21 July 1955 at the Geneva Summit D. Eisenhower suggested that “each side should give the other a detailed outline of its military facilities, all without exception”, after which it is necessary “to create conditions in our countries for aerial photography from the other side”. The United States promised the USSR to provide airfields and other facilities and allow flights to any place they wished. The USSR was to create similar conditions for the United States. This proposal was rejected by the head of the Soviet delegation N.S. Khrushchev. The USSR, which suffered enormous losses in repelling the fascist invasion, could not allow to inspect our then few nuclear facilities, thus facilitating the potential aggressor of the first strike. The idea of ​​an “open sky” was so controversial that even the American biographer of Eisenhower was forced to note: “Nobody knew how the realization of the“ open sky ”would take place, and, of course, enormous difficulties were ahead; Imagine, for example, the Soviet air base in the midst of the Great Plains or in New England, not to mention the problems associated with the exchange of military schemes. ”
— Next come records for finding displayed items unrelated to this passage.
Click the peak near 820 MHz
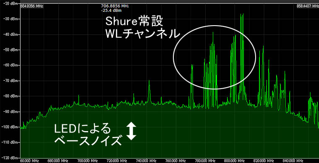Viewport: 319px width, 163px height. coord(263,47)
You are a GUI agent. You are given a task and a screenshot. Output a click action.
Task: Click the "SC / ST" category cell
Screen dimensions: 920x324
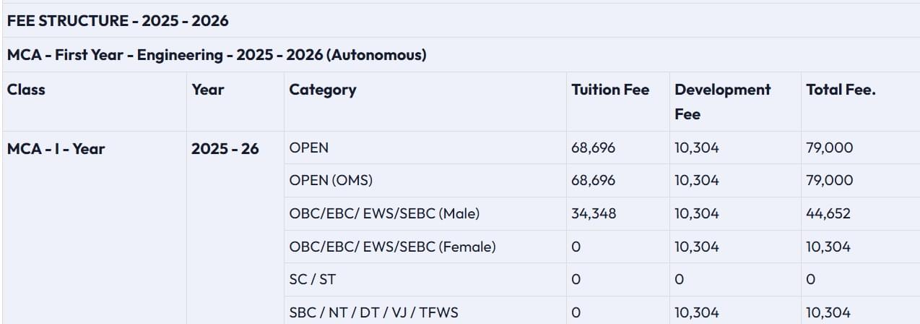click(313, 279)
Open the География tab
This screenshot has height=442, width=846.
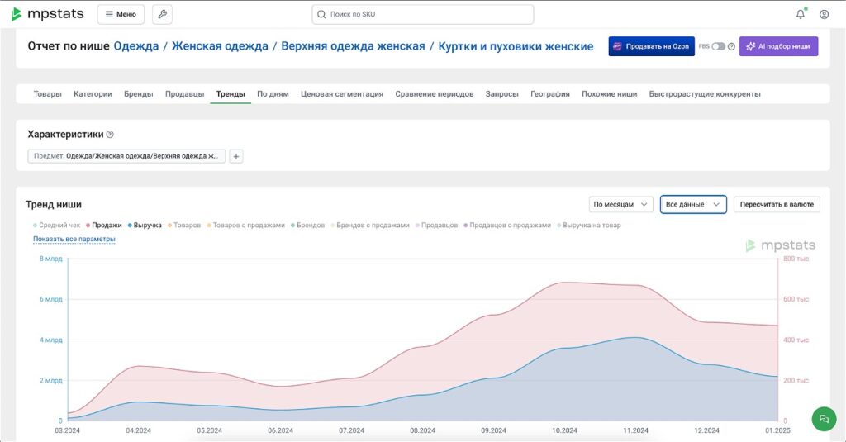(549, 94)

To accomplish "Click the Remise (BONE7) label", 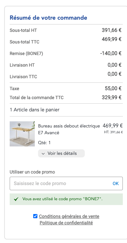I will [x=26, y=53].
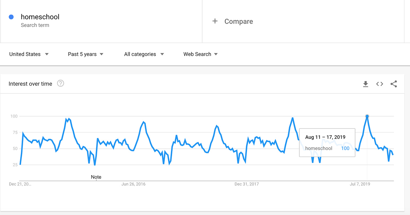Edit the homeschool search term
This screenshot has height=215, width=410.
[40, 17]
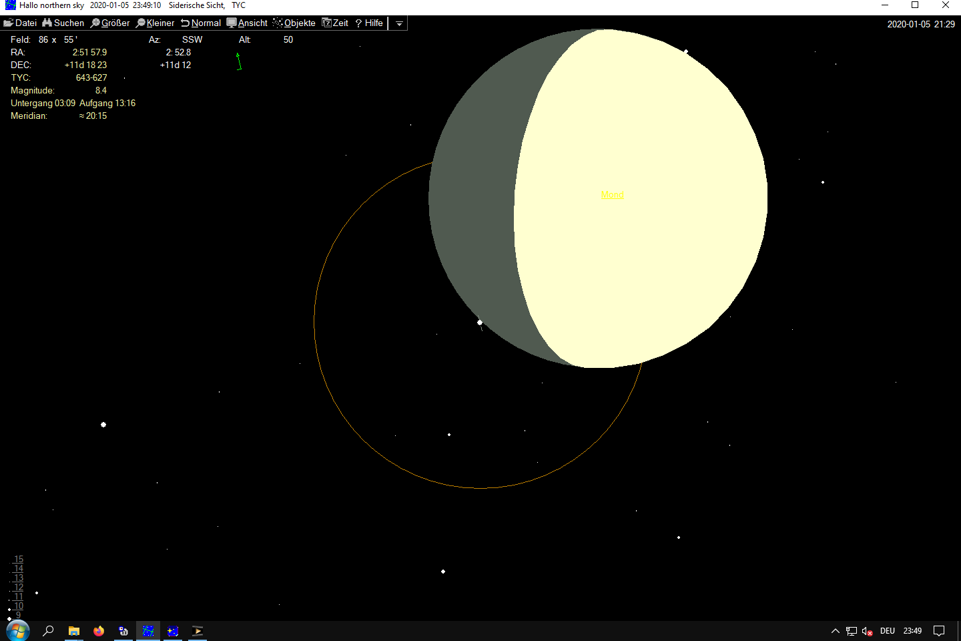This screenshot has height=641, width=961.
Task: Open the Datei menu
Action: (x=20, y=23)
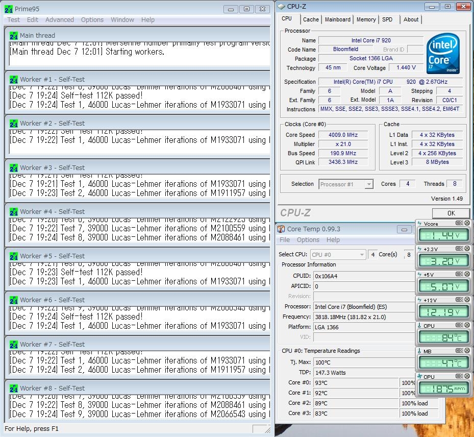Image resolution: width=474 pixels, height=437 pixels.
Task: Click the Intel Core i7 logo
Action: 442,54
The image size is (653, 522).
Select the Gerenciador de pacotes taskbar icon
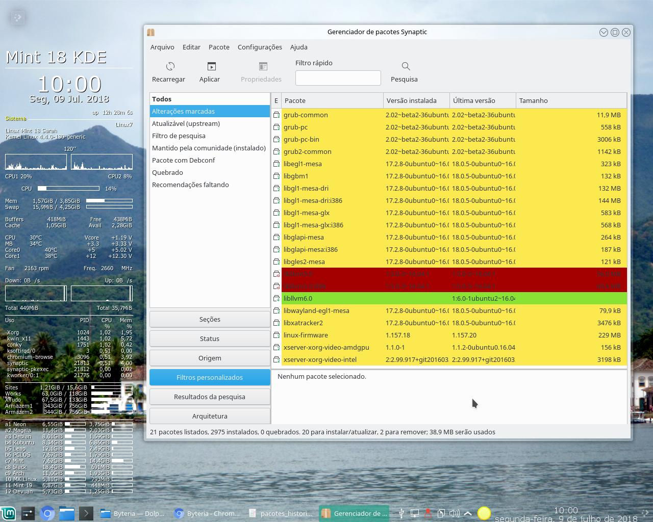click(355, 513)
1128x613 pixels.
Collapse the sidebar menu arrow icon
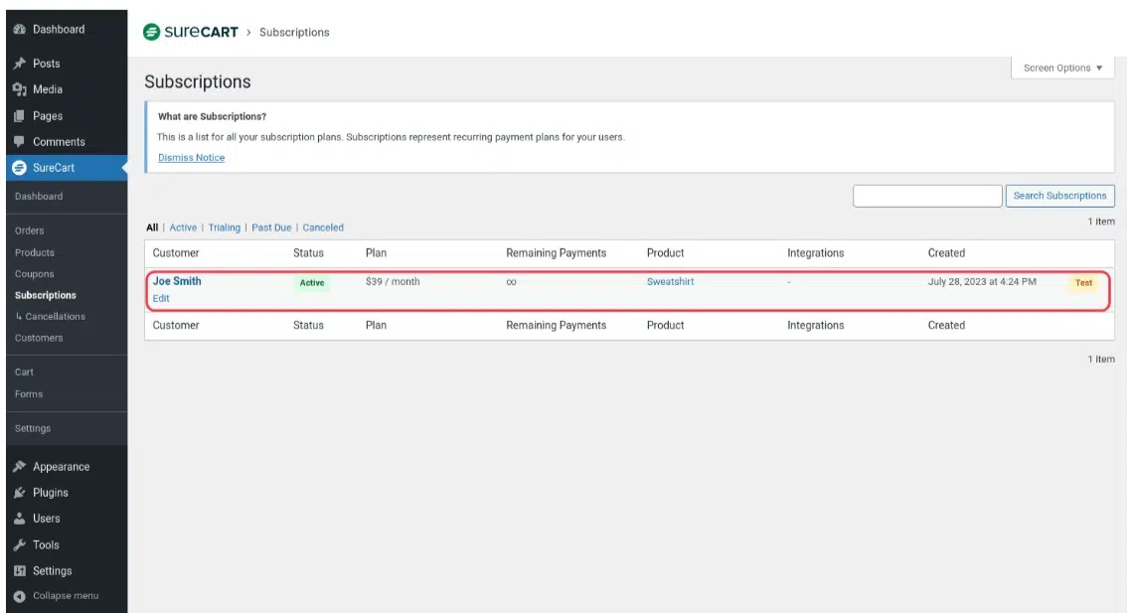tap(19, 596)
Not having received the desired gift, the US decided to break into the airspace of the USSR by force, and automatic stratospheric aerostat photo reconnaissance had to play the role of a cheap master key. Here, the Americans had the opportunity to take advantage of the experience of England and Japan, which created automatic balloons during the Second World War.

BRITISH EXPERIENCE

However, to be precise, then the Japanese bombing of the United States with the help of automatic balloons was preceded by the operation of the British Admiralty Outward ("Outside World").

The impetus for this operation was an accident. On the night of September 17-18, 1940, several English barrage balloons were disrupted by a storm and carried off to the countries of Northern Europe. Their steel cables caused numerous short circuits in electrical transmission lines in Denmark and Sweden. Due to damage to the antennas, Swedish International Radio stopped transmitting. Five balloons reached Finland. As a result, the idea was born to send balloons already knowingly to disrupt the operation of power lines in Germany and occupied Europe. Ministry aviation did not support the project, fearing the destruction of the energy supply system in England as a result of similar measures by Germany. The idea was supported by the Boom Defense Department: incendiary bombs can be suspended from the balls, which would allow burning forests on the enemy’s territory, plus automatic balloons will not be accompanied by loss of crews, and the wind direction at an altitude of more than 4,8 km 55% of cases are favorable for balloon launches from England, while only 38% are from Germany.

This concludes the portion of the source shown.